Dataset entries
━━━━━━━━━━

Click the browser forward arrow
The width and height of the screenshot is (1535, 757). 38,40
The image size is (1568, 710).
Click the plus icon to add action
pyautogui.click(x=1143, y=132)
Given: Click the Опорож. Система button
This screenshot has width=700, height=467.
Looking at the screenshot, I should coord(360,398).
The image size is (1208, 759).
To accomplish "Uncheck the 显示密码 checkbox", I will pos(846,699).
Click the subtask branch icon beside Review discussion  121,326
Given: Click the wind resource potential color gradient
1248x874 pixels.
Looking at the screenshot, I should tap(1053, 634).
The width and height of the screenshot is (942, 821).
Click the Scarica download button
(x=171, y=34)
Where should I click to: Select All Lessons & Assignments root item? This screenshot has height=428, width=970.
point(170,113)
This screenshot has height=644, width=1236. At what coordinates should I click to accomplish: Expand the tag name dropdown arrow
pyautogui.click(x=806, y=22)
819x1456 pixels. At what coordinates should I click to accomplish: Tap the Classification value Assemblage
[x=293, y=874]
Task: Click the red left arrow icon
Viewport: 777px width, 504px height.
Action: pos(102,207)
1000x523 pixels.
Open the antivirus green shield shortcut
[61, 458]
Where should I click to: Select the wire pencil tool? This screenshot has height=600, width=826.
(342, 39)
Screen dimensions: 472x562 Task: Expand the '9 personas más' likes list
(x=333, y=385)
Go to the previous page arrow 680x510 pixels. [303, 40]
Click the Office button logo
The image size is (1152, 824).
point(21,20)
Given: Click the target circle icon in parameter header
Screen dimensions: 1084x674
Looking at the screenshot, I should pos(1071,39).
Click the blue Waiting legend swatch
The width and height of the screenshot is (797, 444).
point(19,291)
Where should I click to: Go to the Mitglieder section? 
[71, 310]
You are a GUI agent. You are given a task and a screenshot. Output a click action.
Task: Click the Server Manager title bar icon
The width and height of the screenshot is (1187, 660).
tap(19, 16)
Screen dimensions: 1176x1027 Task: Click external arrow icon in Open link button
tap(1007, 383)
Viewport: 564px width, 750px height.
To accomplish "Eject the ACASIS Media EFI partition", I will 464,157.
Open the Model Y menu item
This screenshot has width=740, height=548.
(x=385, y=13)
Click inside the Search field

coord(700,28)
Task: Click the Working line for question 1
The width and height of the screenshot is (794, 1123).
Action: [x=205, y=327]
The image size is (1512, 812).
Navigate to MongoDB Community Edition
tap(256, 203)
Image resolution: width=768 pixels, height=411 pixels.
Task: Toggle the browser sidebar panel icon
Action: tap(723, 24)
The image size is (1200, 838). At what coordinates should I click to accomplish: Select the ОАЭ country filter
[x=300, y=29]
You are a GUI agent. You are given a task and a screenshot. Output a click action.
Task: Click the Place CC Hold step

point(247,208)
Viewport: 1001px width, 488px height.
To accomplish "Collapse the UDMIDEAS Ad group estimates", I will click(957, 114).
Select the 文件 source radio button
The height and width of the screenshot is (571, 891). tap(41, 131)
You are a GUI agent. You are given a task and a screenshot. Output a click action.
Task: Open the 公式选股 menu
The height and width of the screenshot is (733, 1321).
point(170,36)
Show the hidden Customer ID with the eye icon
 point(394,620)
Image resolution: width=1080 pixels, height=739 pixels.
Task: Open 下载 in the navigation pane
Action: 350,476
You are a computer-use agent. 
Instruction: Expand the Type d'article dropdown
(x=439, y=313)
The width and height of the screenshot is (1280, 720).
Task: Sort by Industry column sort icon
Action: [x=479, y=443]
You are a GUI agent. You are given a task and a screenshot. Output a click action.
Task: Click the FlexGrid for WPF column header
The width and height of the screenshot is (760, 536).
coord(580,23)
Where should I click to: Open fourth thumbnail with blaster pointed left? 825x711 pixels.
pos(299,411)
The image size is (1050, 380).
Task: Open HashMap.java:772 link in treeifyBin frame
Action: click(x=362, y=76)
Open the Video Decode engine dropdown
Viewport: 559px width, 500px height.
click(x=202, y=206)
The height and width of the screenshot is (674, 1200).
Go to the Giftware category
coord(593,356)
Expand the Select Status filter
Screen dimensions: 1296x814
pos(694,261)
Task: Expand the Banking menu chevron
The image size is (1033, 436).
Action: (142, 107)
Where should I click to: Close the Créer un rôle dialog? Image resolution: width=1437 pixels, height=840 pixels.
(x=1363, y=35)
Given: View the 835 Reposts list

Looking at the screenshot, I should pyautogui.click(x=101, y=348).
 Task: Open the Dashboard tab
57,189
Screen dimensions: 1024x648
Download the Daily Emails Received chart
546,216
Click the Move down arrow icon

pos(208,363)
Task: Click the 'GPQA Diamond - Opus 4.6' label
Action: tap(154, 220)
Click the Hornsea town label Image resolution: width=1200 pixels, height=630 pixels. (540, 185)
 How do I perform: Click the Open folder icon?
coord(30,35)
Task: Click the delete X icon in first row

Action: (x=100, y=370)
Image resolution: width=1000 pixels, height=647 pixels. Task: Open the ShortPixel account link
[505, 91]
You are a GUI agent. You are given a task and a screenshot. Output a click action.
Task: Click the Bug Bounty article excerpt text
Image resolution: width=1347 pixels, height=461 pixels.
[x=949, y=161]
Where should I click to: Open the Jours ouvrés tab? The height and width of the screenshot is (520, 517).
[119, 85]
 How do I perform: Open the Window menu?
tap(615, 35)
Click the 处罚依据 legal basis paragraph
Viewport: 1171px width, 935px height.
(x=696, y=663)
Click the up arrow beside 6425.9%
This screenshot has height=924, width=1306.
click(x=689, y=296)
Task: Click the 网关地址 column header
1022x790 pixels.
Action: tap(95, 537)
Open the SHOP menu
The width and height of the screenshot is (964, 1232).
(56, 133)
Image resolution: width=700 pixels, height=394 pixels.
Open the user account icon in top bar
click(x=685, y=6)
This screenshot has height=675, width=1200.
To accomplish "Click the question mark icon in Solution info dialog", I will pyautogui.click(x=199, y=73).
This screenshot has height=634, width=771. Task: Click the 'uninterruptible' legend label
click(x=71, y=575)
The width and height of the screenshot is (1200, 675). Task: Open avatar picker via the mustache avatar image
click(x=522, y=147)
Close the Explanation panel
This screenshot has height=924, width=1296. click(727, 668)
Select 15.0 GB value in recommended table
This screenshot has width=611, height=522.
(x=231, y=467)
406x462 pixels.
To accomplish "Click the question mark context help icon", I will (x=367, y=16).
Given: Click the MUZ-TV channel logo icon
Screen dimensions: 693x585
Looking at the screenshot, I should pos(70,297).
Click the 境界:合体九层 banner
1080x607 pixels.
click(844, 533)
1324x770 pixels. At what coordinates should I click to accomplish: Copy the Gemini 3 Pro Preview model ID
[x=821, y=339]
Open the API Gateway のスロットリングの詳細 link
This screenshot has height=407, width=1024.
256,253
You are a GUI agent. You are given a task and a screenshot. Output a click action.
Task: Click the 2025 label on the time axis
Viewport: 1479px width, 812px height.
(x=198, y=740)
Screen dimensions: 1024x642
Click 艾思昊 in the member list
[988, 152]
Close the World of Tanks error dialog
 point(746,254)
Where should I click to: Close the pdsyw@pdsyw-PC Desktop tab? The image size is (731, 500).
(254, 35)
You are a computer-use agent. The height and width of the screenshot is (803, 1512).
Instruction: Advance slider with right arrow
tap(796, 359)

━━━━━━━━━━

• **Work required**: Print the data in full. Match it exactly.

• **Output for this exercise**:
Click the browser forward arrow
The width and height of the screenshot is (1535, 757). 38,40
The image size is (1568, 710).
Click the plus icon to add action
pyautogui.click(x=1143, y=132)
Given: Click the Опорож. Система button
This screenshot has width=700, height=467.
Looking at the screenshot, I should coord(360,398).
The image size is (1208, 759).
To accomplish "Uncheck the 显示密码 checkbox", I will pos(846,699).
Click the subtask branch icon beside Review discussion  121,326
Given: Click the wind resource potential color gradient
1248x874 pixels.
Looking at the screenshot, I should tap(1053, 634).
The width and height of the screenshot is (942, 821).
Click the Scarica download button
(x=171, y=34)
Where should I click to: Select All Lessons & Assignments root item? This screenshot has height=428, width=970.
point(170,113)
This screenshot has height=644, width=1236. At what coordinates should I click to accomplish: Expand the tag name dropdown arrow
pyautogui.click(x=806, y=22)
819x1456 pixels. At what coordinates should I click to accomplish: Tap the Classification value Assemblage
[x=293, y=874]
Task: Click the red left arrow icon
Viewport: 777px width, 504px height.
Action: pos(102,207)
1000x523 pixels.
Open the antivirus green shield shortcut
[61, 458]
Where should I click to: Select the wire pencil tool? This screenshot has height=600, width=826.
(342, 39)
Screen dimensions: 472x562 Task: Expand the '9 personas más' likes list
(x=333, y=385)
Go to the previous page arrow 680x510 pixels. [303, 40]
Click the Office button logo
The image size is (1152, 824).
point(21,20)
Given: Click the target circle icon in parameter header
Screen dimensions: 1084x674
Looking at the screenshot, I should pos(1071,39).
Click the blue Waiting legend swatch
The width and height of the screenshot is (797, 444).
point(19,291)
Where should I click to: Go to the Mitglieder section? 
[71, 310]
You are a GUI agent. You are given a task and a screenshot. Output a click action.
Task: Click the Server Manager title bar icon
The width and height of the screenshot is (1187, 660).
tap(19, 16)
Screen dimensions: 1176x1027 Task: Click external arrow icon in Open link button
tap(1007, 383)
Viewport: 564px width, 750px height.
To accomplish "Eject the ACASIS Media EFI partition", I will 464,157.
Open the Model Y menu item
This screenshot has width=740, height=548.
(x=385, y=13)
Click inside the Search field

coord(700,28)
Task: Click the Working line for question 1
The width and height of the screenshot is (794, 1123).
Action: [x=205, y=327]
The image size is (1512, 812).
Navigate to MongoDB Community Edition
tap(256, 203)
Image resolution: width=768 pixels, height=411 pixels.
Task: Toggle the browser sidebar panel icon
Action: tap(723, 24)
The image size is (1200, 838). At what coordinates should I click to accomplish: Select the ОАЭ country filter
[x=300, y=29]
You are a GUI agent. You are given a task and a screenshot. Output a click action.
Task: Click the Place CC Hold step

point(247,208)
Viewport: 1001px width, 488px height.
To accomplish "Collapse the UDMIDEAS Ad group estimates", I will click(957, 114).
Select the 文件 source radio button
The height and width of the screenshot is (571, 891). tap(41, 131)
You are a GUI agent. You are given a task and a screenshot. Output a click action.
Task: Open the 公式选股 menu
The height and width of the screenshot is (733, 1321).
point(170,36)
Show the hidden Customer ID with the eye icon
 point(394,620)
Image resolution: width=1080 pixels, height=739 pixels.
Task: Open 下载 in the navigation pane
Action: 350,476
You are a computer-use agent. 
Instruction: Expand the Type d'article dropdown
(x=439, y=313)
The width and height of the screenshot is (1280, 720).
Task: Sort by Industry column sort icon
Action: [x=479, y=443]
You are a GUI agent. You are given a task and a screenshot. Output a click action.
Task: Click the FlexGrid for WPF column header
The width and height of the screenshot is (760, 536).
coord(580,23)
Where should I click to: Open fourth thumbnail with blaster pointed left? 825x711 pixels.
pos(299,411)
The image size is (1050, 380).
Task: Open HashMap.java:772 link in treeifyBin frame
Action: click(x=362, y=76)
Open the Video Decode engine dropdown
Viewport: 559px width, 500px height.
click(x=202, y=206)
The height and width of the screenshot is (674, 1200).
Go to the Giftware category
coord(593,356)
Expand the Select Status filter
Screen dimensions: 1296x814
pos(694,261)
Task: Expand the Banking menu chevron
The image size is (1033, 436).
Action: (142, 107)
Where should I click to: Close the Créer un rôle dialog? Image resolution: width=1437 pixels, height=840 pixels.
(x=1363, y=35)
Given: View the 835 Reposts list

Looking at the screenshot, I should pyautogui.click(x=101, y=348).
 Task: Open the Dashboard tab
57,189
Screen dimensions: 1024x648
Download the Daily Emails Received chart
546,216
Click the Move down arrow icon

pos(208,363)
Task: Click the 'GPQA Diamond - Opus 4.6' label
Action: tap(154, 220)
Click the Hornsea town label Image resolution: width=1200 pixels, height=630 pixels. (540, 185)
 How do I perform: Click the Open folder icon?
coord(30,35)
Task: Click the delete X icon in first row

Action: (x=100, y=370)
Image resolution: width=1000 pixels, height=647 pixels. Task: Open the ShortPixel account link
[505, 91]
You are a GUI agent. You are given a task and a screenshot. Output a click action.
Task: Click the Bug Bounty article excerpt text
Image resolution: width=1347 pixels, height=461 pixels.
[x=949, y=161]
Where should I click to: Open the Jours ouvrés tab? The height and width of the screenshot is (520, 517).
[119, 85]
 How do I perform: Open the Window menu?
tap(615, 35)
Click the 处罚依据 legal basis paragraph
Viewport: 1171px width, 935px height.
(x=696, y=663)
Click the up arrow beside 6425.9%
This screenshot has height=924, width=1306.
click(x=689, y=296)
Task: Click the 网关地址 column header
1022x790 pixels.
Action: tap(95, 537)
Open the SHOP menu
The width and height of the screenshot is (964, 1232).
(56, 133)
Image resolution: width=700 pixels, height=394 pixels.
Open the user account icon in top bar
click(x=685, y=6)
This screenshot has height=675, width=1200.
To accomplish "Click the question mark icon in Solution info dialog", I will pyautogui.click(x=199, y=73).
This screenshot has height=634, width=771. Task: Click the 'uninterruptible' legend label
click(x=71, y=575)
The width and height of the screenshot is (1200, 675). Task: Open avatar picker via the mustache avatar image
click(x=522, y=147)
Close the Explanation panel
This screenshot has height=924, width=1296. click(727, 668)
Select 15.0 GB value in recommended table
This screenshot has width=611, height=522.
(x=231, y=467)
406x462 pixels.
To accomplish "Click the question mark context help icon", I will (x=367, y=16).
Given: Click the MUZ-TV channel logo icon
Screen dimensions: 693x585
Looking at the screenshot, I should pos(70,297).
Click the 境界:合体九层 banner
1080x607 pixels.
click(844, 533)
1324x770 pixels. At what coordinates should I click to accomplish: Copy the Gemini 3 Pro Preview model ID
[x=821, y=339]
Open the API Gateway のスロットリングの詳細 link
This screenshot has height=407, width=1024.
256,253
You are a GUI agent. You are given a task and a screenshot. Output a click action.
Task: Click the 2025 label on the time axis
Viewport: 1479px width, 812px height.
(x=198, y=740)
Screen dimensions: 1024x642
Click 艾思昊 in the member list
[988, 152]
Close the World of Tanks error dialog
 point(746,254)
Where should I click to: Close the pdsyw@pdsyw-PC Desktop tab? The image size is (731, 500).
(254, 35)
You are a computer-use agent. The height and width of the screenshot is (803, 1512).
Instruction: Advance slider with right arrow
tap(796, 359)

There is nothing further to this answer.